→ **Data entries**
********************

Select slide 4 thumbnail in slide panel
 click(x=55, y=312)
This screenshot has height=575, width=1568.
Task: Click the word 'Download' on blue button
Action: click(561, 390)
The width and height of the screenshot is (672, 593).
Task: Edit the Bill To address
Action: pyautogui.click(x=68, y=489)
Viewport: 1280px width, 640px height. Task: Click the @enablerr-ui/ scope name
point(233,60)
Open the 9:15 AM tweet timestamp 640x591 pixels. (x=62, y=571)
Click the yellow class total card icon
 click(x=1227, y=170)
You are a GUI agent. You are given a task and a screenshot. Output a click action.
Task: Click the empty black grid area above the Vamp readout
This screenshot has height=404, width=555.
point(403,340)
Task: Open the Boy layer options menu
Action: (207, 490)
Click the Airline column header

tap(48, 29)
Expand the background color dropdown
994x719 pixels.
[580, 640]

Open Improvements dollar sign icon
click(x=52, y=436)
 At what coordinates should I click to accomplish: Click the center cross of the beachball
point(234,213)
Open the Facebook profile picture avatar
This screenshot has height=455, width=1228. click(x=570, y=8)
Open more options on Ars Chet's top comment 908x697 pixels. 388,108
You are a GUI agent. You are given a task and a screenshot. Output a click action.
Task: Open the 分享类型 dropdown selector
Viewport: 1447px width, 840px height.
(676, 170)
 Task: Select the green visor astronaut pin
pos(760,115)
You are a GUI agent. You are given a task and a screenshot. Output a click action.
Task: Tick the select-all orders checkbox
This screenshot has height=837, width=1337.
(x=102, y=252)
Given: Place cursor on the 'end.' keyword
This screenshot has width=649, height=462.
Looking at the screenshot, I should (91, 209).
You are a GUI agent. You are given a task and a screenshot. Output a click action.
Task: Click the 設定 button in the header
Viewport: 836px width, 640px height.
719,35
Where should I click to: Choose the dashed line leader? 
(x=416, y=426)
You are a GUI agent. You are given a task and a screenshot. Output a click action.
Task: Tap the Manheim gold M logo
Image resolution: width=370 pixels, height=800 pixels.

********************

→ **Task to carry out**
Reproduce the records above in full, without altering a single character.

→ **Expected answer**
Select slide 4 thumbnail in slide panel
 click(x=55, y=312)
This screenshot has height=575, width=1568.
Task: Click the word 'Download' on blue button
Action: click(561, 390)
The width and height of the screenshot is (672, 593).
Task: Edit the Bill To address
Action: pyautogui.click(x=68, y=489)
Viewport: 1280px width, 640px height. Task: Click the @enablerr-ui/ scope name
point(233,60)
Open the 9:15 AM tweet timestamp 640x591 pixels. (x=62, y=571)
Click the yellow class total card icon
 click(x=1227, y=170)
You are a GUI agent. You are given a task and a screenshot. Output a click action.
Task: Click the empty black grid area above the Vamp readout
This screenshot has height=404, width=555.
point(403,340)
Task: Open the Boy layer options menu
Action: (207, 490)
Click the Airline column header

tap(48, 29)
Expand the background color dropdown
994x719 pixels.
[580, 640]

Open Improvements dollar sign icon
click(x=52, y=436)
 At what coordinates should I click to accomplish: Click the center cross of the beachball
point(234,213)
Open the Facebook profile picture avatar
This screenshot has height=455, width=1228. click(x=570, y=8)
Open more options on Ars Chet's top comment 908x697 pixels. 388,108
You are a GUI agent. You are given a task and a screenshot. Output a click action.
Task: Open the 分享类型 dropdown selector
Viewport: 1447px width, 840px height.
(676, 170)
 Task: Select the green visor astronaut pin
pos(760,115)
You are a GUI agent. You are given a task and a screenshot. Output a click action.
Task: Tick the select-all orders checkbox
This screenshot has height=837, width=1337.
(x=102, y=252)
Given: Place cursor on the 'end.' keyword
This screenshot has width=649, height=462.
Looking at the screenshot, I should (91, 209).
You are a GUI agent. You are given a task and a screenshot. Output a click action.
Task: Click the 設定 button in the header
Viewport: 836px width, 640px height.
719,35
Where should I click to: Choose the dashed line leader? 
(x=416, y=426)
You are a GUI agent. You are given a task and a screenshot. Output a click action.
Task: Tap the Manheim gold M logo
Image resolution: width=370 pixels, height=800 pixels.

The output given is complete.